If the first two Hobbit films seemed to embody the more deliberately childlike tone of the novel – what with scenes of Radagast the Brown nursing a CGI hedgehog as birds crapped in his hair and a barrel-bound Bombur bashing baddies as he careened down a river – The Battle of the Five Armies sees the introduction of the more dramatic, literal-end-of-the-world intensity that gave the Rings trilogy its oomph. Jackson isn’t just presenting the audience with the standard fare of whiz-bang fantasy violence and excitement. There is a palpable atmosphere of foreboding doom and gloom as the forces of evil assemble and a certain necromancer begins to strengthen himself. The main theme of the Rings Trilogy, the corrupting lure of power, is presented as powerfully as it ever has been in Jackson’s films. The most fascinating character in the film this time around is Thorin Oakenshield, that leader of Bilbo’s party who was derided by many audiences as a wet blanket during the first two movies. With the Lonely Mountain reclaimed from Smaug, he is twisted and corrupted by his lust for the missing Arkenstone (pocketed by Bilbo in the last movie). It is no coincidence that his later dialogue is distorted and deepened like those crazed by lust for the One Ring in the Rings Trilogy.

So now we come to the big question: was this film worth it? Was it worth lengthening the novel into three movies? I would answer: no. The Hobbit trilogy is overburdened by narrative padding, cheap special effects, and fight scenes that go on too long.
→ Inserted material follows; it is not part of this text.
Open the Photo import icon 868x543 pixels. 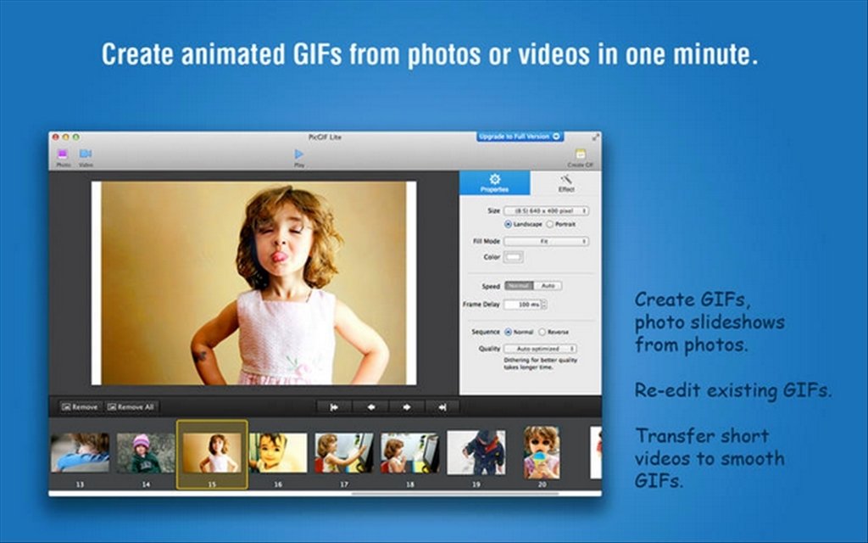[x=63, y=154]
Case in point: a climactic series of duels take place between Thorin and Legolas and the leaders of the orc host on the top of a snow-covered mountain. I found my eyes beginning to glaze over after a while because it got to the point where I was essentially watching an animated stag reel of physically impossible stunt-work.
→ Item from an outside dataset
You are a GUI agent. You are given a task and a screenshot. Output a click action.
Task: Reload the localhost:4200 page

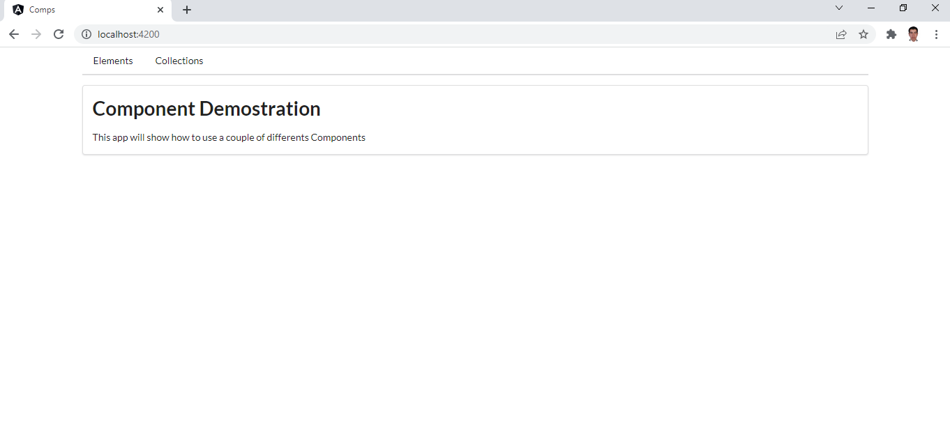59,33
It’s no secret that Jackson interspersed the Rings trilogy with CGI, especially during big, complicated fight scenes. But compare these duels with the cave troll fight in The Fellowship of the Ring (2001). CGI was used judiciously with the more blatant instances (such as Legolas jumping on top of the troll to shoot it in the head) being framed in long shots so that the artifice wasn’t immediately apparent to viewers who weren’t actively looking for it. The vast majority of the scene saw real-life actors fighting with an admittedly computer generated monster. But the fight scenes on the mountain lack any kind of dramatic weight because they almost all look computer generated, even one-on-one fights that could have easily been pulled off with costumed stuntmen. Here’s the rule of thumb: audiences should never feel like they’re watching animation in a live-action film. CGI should enhance, not replace.
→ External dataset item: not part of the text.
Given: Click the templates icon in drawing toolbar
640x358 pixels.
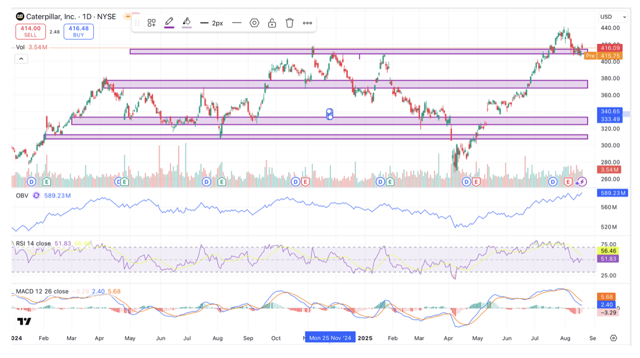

If anything, The Hobbit should have a) been adapted as a 5-7 part television miniseries, and b) been directed by someone who wasn’t forced to do it. An Unexpected Journey (2012) felt like Jackson was on auto-pilot. The Desolation of Smaug (2013) saw a brief flickering of Jackson’s brilliance in the creative sequences of slapstick violence that helped break up the tedious padding and the outrageously absurd set-pieces like Thorin & Co. rafting down a river of melted gold. Watching The Battle of the Five Armies, I felt for the first time that I was again being transported to Middle-Earth by the same genius who delivered the definitive fantasy film series of the new millennium. This is easily the best film of the trilogy. Unfortunately, that also means that it’s almost as good as The Fellowship of the Ring.